Work request
Format the part of the material that starts with the line containing "Describe the element at coordinates (52, 22)" and ends with the line containing "In order to click on category-label-dusting: DUSTING" as a JSON list of strings. Include only those lines, one string per line, and skip any blank lines.

Available data
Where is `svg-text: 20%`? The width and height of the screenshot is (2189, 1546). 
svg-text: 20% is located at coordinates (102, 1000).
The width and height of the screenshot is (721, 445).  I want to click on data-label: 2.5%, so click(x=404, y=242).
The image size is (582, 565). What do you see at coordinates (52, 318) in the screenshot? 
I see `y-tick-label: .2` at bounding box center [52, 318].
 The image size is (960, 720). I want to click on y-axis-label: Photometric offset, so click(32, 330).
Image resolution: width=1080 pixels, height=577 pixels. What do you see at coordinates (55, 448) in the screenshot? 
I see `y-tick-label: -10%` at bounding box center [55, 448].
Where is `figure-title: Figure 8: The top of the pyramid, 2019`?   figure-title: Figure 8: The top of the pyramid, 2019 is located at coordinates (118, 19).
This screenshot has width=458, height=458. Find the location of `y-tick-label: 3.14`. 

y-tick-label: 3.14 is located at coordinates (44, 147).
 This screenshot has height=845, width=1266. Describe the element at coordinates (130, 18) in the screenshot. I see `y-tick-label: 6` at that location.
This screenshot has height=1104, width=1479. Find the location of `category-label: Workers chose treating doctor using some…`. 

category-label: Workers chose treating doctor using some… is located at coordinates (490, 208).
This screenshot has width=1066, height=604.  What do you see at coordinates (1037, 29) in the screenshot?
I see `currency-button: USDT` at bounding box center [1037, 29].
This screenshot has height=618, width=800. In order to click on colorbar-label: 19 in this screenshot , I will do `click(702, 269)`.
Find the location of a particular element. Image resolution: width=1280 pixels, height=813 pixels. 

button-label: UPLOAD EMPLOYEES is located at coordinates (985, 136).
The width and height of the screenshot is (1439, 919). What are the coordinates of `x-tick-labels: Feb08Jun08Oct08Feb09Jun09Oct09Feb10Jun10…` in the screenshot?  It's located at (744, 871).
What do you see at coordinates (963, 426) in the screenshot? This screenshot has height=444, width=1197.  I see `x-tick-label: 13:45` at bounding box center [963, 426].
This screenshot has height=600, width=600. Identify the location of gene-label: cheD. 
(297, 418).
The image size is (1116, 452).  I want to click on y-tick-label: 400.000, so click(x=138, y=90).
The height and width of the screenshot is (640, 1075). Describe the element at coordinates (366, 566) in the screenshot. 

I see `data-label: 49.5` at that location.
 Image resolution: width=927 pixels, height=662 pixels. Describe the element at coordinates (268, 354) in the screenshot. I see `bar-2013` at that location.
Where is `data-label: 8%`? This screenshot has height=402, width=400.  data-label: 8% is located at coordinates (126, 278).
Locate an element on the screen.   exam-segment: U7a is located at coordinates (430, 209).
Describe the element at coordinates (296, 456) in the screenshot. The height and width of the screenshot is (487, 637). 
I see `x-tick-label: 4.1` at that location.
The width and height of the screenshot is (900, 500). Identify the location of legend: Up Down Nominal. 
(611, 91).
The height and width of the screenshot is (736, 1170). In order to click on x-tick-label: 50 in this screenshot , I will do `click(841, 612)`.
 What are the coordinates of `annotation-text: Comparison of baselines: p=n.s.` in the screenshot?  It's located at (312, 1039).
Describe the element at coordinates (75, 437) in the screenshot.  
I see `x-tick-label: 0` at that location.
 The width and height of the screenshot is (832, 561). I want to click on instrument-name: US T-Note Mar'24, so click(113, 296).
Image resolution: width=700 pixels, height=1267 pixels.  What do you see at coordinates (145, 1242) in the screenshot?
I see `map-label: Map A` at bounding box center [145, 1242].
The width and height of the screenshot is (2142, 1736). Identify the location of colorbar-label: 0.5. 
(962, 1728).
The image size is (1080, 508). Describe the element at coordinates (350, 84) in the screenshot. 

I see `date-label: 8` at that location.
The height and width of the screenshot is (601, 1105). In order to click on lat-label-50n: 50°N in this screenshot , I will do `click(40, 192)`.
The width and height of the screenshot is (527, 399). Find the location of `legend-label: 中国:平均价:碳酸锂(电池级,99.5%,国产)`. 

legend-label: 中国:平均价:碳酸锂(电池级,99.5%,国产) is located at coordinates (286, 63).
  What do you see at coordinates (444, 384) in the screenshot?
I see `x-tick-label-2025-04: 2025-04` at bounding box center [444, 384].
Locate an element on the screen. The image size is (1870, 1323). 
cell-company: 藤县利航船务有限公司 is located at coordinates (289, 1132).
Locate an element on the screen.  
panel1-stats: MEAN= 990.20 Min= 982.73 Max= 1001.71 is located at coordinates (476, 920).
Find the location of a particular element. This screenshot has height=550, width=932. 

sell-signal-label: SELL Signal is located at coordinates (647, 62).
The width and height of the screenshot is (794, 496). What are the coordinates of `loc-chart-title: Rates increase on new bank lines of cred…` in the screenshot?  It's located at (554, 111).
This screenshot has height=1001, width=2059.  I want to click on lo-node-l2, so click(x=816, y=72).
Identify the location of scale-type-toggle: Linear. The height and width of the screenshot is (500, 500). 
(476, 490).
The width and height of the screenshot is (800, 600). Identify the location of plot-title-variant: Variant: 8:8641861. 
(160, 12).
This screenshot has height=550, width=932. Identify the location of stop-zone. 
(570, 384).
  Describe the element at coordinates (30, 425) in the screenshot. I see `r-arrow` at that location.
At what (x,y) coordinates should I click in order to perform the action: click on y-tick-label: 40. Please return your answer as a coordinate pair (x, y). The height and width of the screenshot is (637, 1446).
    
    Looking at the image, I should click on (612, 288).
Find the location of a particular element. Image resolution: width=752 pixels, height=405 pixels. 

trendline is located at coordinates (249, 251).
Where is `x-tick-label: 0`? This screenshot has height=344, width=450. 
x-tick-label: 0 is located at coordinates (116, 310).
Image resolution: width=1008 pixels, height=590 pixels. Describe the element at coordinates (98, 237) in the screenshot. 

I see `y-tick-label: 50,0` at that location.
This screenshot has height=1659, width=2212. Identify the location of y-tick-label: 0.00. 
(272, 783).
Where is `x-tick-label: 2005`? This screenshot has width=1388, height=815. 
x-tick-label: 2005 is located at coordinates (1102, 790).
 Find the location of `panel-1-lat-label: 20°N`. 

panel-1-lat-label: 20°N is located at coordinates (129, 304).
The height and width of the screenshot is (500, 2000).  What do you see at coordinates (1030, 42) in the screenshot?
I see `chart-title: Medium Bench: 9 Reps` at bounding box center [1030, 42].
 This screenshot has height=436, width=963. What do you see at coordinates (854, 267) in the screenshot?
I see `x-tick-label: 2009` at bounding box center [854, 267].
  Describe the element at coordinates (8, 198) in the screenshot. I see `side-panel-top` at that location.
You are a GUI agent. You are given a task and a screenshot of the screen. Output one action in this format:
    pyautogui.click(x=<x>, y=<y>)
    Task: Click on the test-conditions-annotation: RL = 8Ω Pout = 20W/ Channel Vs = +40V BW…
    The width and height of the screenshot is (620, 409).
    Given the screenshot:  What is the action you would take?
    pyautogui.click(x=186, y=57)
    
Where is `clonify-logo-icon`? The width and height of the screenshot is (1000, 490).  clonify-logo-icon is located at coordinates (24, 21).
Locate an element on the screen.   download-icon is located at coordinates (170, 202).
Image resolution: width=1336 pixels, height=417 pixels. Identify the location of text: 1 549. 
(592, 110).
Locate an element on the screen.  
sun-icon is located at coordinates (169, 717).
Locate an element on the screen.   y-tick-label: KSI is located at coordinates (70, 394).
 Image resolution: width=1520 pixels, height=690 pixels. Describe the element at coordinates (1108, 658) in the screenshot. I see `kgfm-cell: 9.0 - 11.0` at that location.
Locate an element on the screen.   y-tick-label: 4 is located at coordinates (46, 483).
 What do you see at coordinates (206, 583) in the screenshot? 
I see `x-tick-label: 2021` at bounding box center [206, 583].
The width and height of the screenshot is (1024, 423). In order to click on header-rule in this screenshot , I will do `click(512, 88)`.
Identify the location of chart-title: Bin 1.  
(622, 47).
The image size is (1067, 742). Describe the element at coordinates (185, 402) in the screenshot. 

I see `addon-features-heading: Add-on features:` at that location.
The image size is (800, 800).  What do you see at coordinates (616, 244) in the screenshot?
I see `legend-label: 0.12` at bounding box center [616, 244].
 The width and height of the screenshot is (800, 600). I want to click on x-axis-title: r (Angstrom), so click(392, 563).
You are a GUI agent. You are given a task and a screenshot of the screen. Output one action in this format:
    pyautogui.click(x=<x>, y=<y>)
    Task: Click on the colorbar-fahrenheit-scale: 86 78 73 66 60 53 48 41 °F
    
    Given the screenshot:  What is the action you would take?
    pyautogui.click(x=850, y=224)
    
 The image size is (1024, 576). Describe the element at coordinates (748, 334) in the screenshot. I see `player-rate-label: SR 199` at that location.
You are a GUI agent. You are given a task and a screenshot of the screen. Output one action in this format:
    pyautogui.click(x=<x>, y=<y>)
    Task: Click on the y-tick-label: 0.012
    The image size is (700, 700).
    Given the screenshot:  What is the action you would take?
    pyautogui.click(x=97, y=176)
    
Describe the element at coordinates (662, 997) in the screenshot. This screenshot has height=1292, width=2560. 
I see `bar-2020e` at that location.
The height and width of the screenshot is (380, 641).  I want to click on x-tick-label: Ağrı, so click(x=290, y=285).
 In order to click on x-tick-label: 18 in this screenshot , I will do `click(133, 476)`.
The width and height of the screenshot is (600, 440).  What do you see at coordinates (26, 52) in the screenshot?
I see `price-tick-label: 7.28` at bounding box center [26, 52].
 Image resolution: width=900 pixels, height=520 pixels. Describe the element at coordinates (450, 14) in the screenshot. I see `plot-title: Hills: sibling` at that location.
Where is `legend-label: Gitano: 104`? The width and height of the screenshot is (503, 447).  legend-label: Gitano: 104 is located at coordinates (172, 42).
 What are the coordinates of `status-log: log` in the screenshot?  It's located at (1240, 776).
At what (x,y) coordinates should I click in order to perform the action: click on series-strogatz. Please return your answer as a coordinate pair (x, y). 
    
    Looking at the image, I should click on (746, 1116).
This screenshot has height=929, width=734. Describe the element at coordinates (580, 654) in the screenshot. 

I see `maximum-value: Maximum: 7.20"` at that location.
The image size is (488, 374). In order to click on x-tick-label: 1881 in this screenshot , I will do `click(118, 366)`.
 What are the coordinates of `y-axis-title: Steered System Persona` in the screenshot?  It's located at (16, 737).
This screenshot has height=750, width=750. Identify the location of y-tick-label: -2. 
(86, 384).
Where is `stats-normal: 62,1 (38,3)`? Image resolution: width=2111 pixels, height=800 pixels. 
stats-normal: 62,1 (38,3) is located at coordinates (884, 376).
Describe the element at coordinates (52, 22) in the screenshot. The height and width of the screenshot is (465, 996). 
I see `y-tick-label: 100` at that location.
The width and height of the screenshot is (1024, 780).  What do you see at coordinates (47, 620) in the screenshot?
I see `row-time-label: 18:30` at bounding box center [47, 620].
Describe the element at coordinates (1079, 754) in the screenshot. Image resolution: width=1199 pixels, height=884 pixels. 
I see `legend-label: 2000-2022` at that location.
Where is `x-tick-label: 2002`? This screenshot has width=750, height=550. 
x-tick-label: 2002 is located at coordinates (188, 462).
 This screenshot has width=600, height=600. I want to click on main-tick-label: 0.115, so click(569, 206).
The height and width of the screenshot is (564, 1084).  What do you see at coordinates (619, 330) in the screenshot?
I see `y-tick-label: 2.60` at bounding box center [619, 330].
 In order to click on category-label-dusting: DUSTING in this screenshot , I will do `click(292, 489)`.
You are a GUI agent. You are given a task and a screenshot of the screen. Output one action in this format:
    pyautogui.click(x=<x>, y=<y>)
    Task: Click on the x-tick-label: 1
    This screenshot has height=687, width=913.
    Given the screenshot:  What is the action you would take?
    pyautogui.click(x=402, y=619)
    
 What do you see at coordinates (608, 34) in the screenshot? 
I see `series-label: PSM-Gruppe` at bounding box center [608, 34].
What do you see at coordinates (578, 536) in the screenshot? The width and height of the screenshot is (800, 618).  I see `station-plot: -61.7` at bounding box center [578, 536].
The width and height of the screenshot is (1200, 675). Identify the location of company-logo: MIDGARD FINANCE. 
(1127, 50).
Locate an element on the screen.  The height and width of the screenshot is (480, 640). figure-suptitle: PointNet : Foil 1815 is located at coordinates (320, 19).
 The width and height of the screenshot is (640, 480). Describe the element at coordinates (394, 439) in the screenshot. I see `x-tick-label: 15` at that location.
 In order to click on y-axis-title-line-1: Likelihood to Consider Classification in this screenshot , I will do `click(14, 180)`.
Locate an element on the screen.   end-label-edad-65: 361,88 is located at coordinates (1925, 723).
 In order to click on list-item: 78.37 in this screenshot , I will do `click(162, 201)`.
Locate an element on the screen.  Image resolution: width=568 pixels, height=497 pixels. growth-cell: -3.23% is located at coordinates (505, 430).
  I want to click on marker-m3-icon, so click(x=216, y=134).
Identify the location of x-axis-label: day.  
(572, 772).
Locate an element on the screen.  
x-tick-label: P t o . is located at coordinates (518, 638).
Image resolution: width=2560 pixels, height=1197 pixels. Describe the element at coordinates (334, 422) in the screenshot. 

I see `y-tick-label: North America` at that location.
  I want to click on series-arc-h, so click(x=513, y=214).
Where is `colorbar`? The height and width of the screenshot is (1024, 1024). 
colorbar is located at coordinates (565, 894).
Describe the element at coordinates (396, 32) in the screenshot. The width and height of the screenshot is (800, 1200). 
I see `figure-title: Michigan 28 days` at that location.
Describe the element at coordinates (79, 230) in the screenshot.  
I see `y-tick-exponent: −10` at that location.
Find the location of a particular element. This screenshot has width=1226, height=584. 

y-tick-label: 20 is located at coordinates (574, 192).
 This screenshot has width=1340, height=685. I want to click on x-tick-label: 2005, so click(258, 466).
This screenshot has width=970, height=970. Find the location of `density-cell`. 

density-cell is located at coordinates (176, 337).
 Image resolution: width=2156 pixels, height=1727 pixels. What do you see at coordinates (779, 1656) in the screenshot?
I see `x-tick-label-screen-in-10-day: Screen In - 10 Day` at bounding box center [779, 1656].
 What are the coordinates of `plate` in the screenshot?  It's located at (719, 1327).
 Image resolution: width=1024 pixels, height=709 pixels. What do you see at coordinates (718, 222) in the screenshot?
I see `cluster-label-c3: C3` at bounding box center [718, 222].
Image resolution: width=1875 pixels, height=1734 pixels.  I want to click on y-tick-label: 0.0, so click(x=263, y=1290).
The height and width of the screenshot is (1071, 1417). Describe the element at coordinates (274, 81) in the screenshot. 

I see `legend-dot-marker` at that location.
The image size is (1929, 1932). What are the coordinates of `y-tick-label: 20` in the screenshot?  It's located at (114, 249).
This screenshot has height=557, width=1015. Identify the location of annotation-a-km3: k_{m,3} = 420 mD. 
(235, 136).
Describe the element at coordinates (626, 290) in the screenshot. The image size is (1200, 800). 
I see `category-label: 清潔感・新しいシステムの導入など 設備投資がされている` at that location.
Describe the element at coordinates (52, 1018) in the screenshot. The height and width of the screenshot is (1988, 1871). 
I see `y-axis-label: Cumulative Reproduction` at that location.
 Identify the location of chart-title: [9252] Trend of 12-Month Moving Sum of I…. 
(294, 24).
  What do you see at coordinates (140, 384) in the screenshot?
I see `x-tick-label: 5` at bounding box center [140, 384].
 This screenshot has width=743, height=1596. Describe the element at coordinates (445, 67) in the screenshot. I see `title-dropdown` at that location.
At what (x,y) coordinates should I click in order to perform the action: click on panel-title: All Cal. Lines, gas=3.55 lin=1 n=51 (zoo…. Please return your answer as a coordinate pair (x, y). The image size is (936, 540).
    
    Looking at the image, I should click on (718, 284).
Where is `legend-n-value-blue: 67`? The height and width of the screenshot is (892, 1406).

Response
[
  "Describe the element at coordinates (52, 22) in the screenshot. The height and width of the screenshot is (465, 996). ",
  "I see `y-tick-label: 100` at that location.",
  "The width and height of the screenshot is (1024, 780).  What do you see at coordinates (47, 620) in the screenshot?",
  "I see `row-time-label: 18:30` at bounding box center [47, 620].",
  "Describe the element at coordinates (1079, 754) in the screenshot. Image resolution: width=1199 pixels, height=884 pixels. ",
  "I see `legend-label: 2000-2022` at that location.",
  "Where is `x-tick-label: 2002`? This screenshot has width=750, height=550. ",
  "x-tick-label: 2002 is located at coordinates (188, 462).",
  " This screenshot has width=600, height=600. I want to click on main-tick-label: 0.115, so click(569, 206).",
  "The height and width of the screenshot is (564, 1084).  What do you see at coordinates (619, 330) in the screenshot?",
  "I see `y-tick-label: 2.60` at bounding box center [619, 330].",
  " In order to click on category-label-dusting: DUSTING in this screenshot , I will do `click(292, 489)`."
]